Exercise description =>
Could you reproduce the entries word for word, starting at the line that contains "Uncheck Require status" and ending at the end of the entries, without including the pictures?

Records for processing =>
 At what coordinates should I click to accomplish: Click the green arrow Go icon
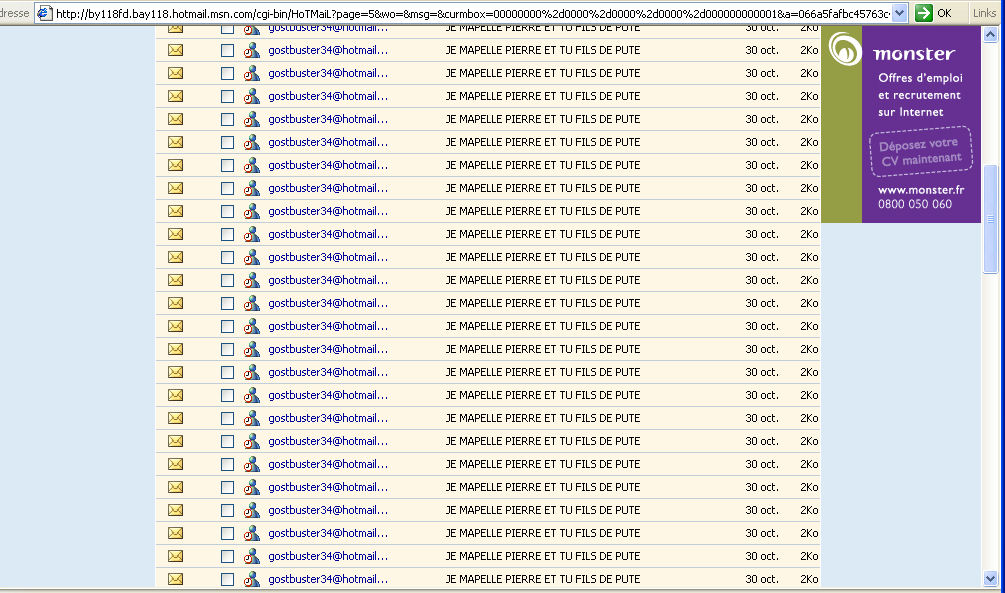pyautogui.click(x=924, y=13)
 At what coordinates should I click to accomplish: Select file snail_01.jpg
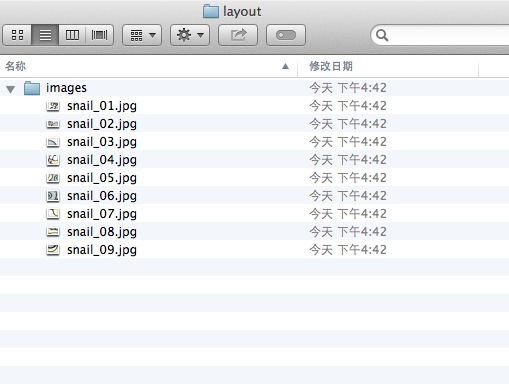(x=102, y=106)
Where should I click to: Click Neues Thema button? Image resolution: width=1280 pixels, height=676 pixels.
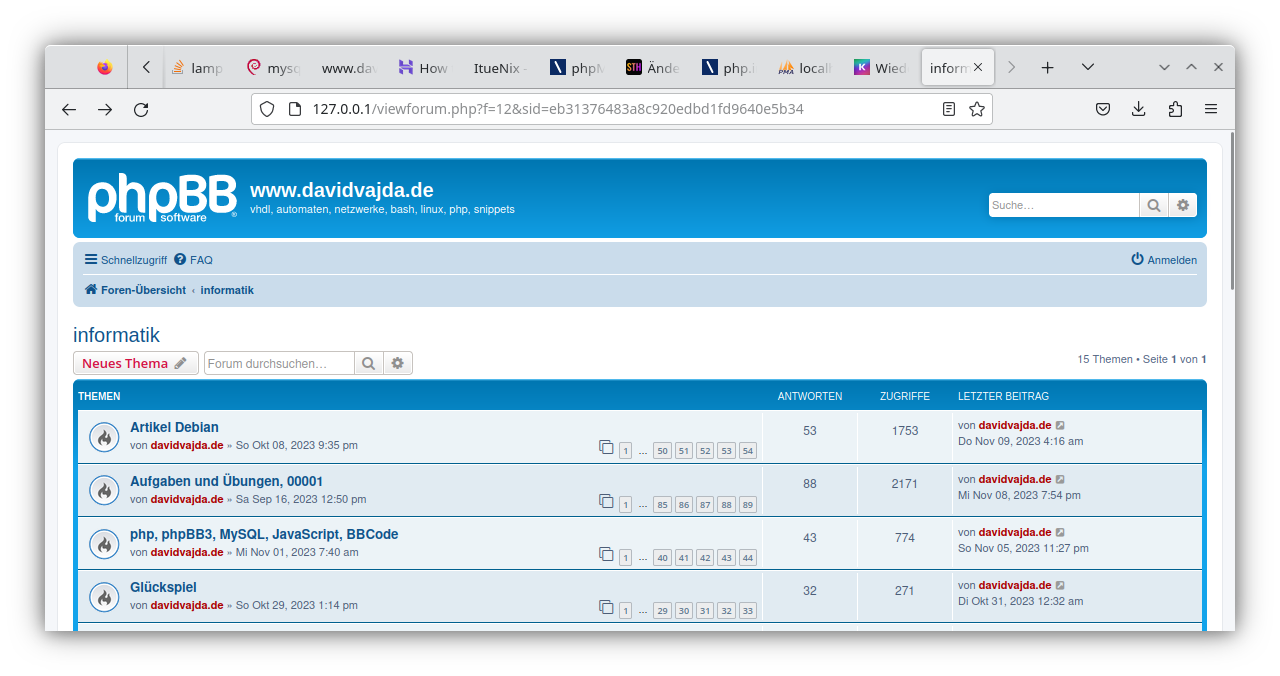(135, 363)
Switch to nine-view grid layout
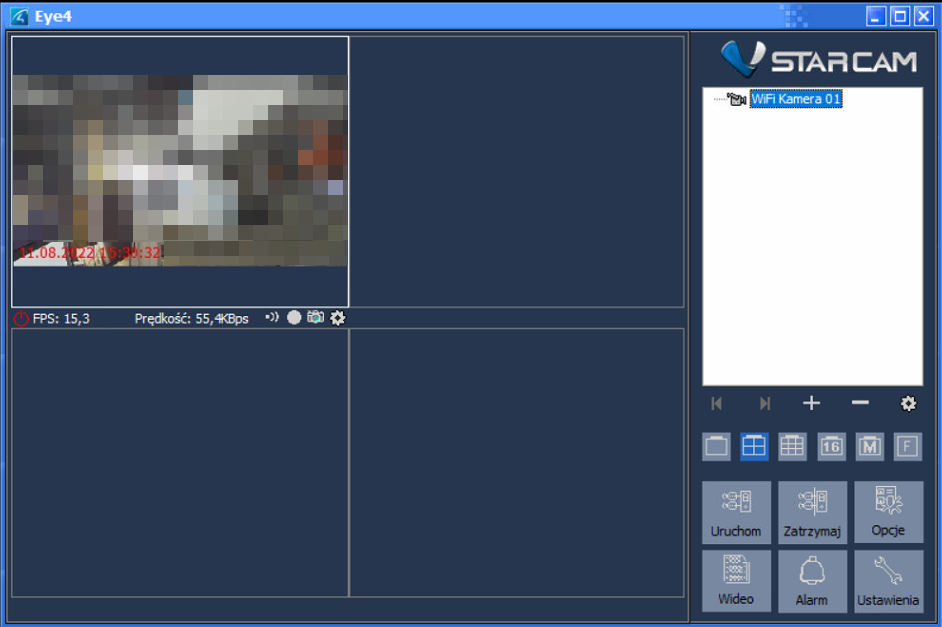 pos(792,447)
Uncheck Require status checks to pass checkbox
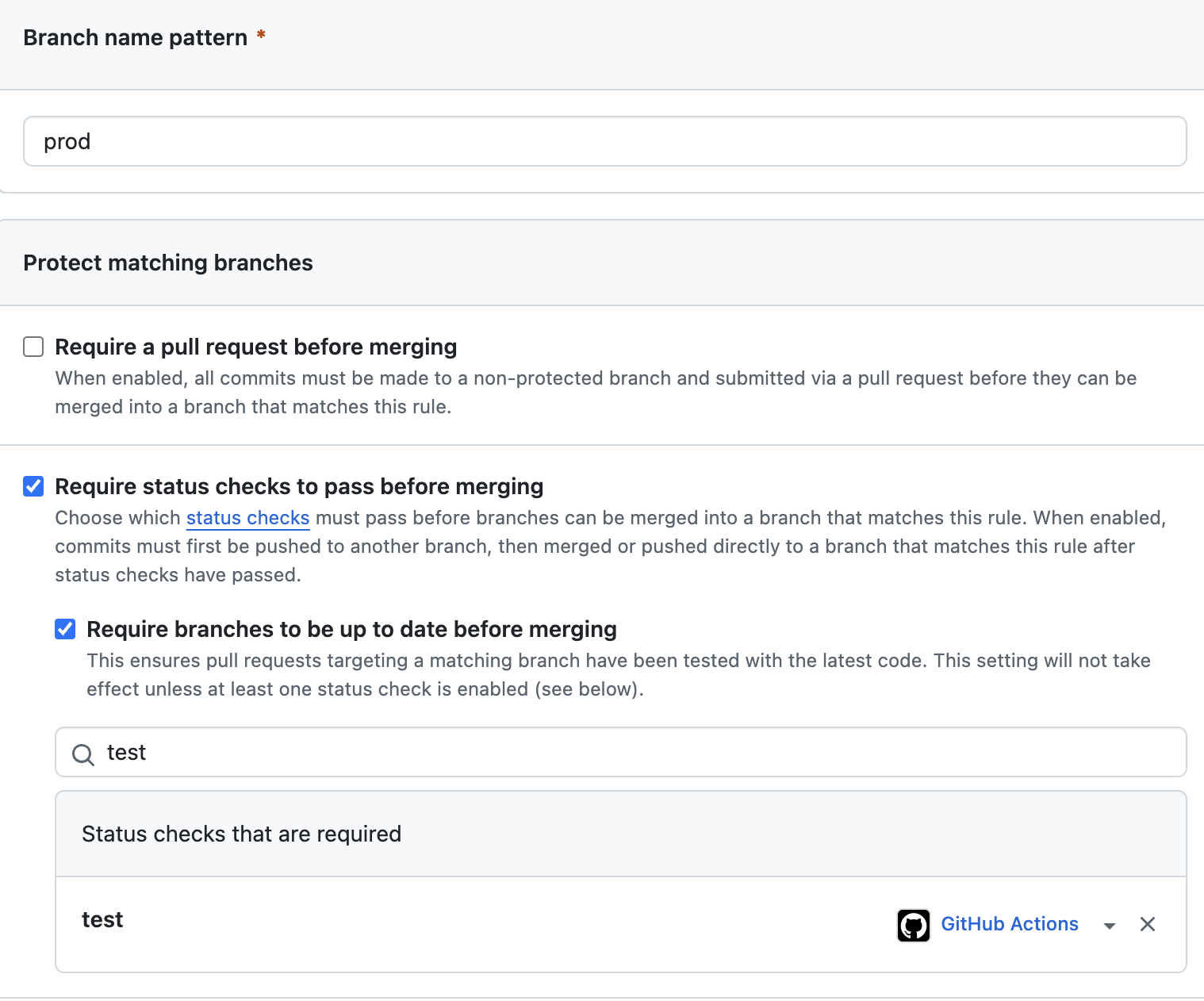1204x1001 pixels. coord(33,486)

Reply =>
Uncheck Require status checks to pass checkbox
1204x1001 pixels. coord(33,486)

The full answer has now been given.